I would remand and allow the defendant the opportunity to question the officials who last had possession of the unedited videotape now claimed to be lost. Here we have one official claiming to have turned over evidence to another official, who in turn says, no, he has no recollection of receiving that evidence. By refusing the defendant any opportunity, through discovery or a brief hearing, to investigate the loss of the videotape, the trial court has summarily denied the appellant the process he is due in a public records proceeding.
This Court not only has firmly supported access to public records, it has consistently upheld the right of a public records litigant to test, through appropriate discovery or at a noticed hearing, a claim that a record, which clearly once existed and should be available, has somehow been lost. Even in civil summary judgment proceedings the parties are provided the opportunity to investigate and test through discovery the position of the other side. As one of my colleagues remarked during oral argument for the instant case, this issue could have been properly and expeditiously resolved at a brief hearing. While an adversary in a public records proceeding has the absolute right to say that he is sorry but the record has been lost, his opponent is at least entitled to question the circumstances. Who knows? Maybe the inquiry will trigger someone's memory and the lost item may be found.

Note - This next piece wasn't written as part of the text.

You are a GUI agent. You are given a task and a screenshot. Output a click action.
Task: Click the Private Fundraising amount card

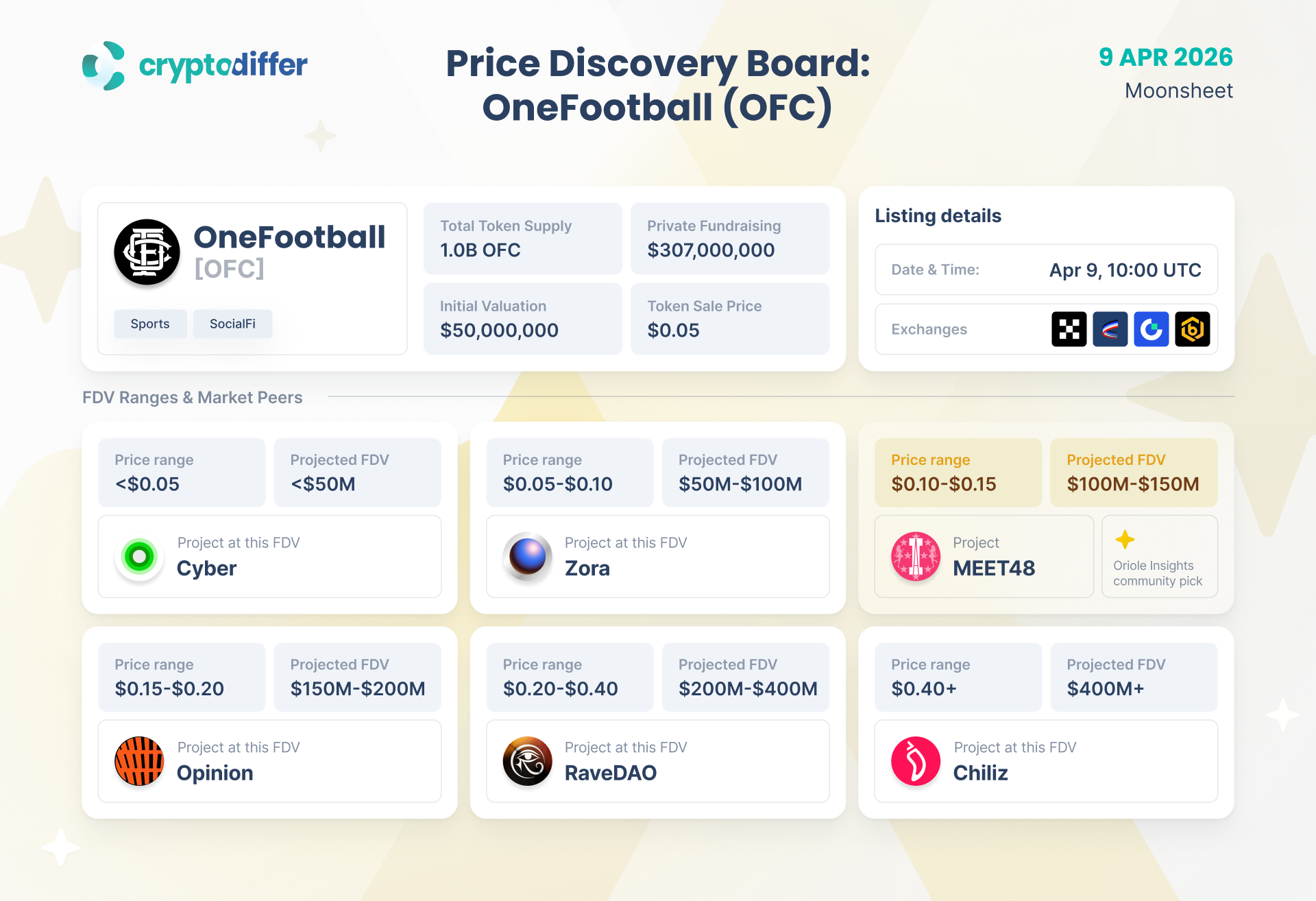[729, 239]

In any event, a brief hearing would bring some definite resolution to this issue, and this Court would not have to conjecture about the "harmlessness" of the error.
KOGAN, C.J., concurs.
NOTES
[1]  The facts surrounding the murder in this case are detailed in this earlier opinion.
[2]  Mendyk sought an unedited crime scene videotape from the Hernando County Sheriff's Office and handwritten notes or tape recordings made by a Pasco County Sheriff's investigator when he interviewed Mendyk concerning the unrelated murder of Terry Lynn Matthews.
[3]  The records sought from the Florida Parole Commission are not at issue here.
[4]  Huff v. State, 622 So. 2d 982 (Fla. 1993).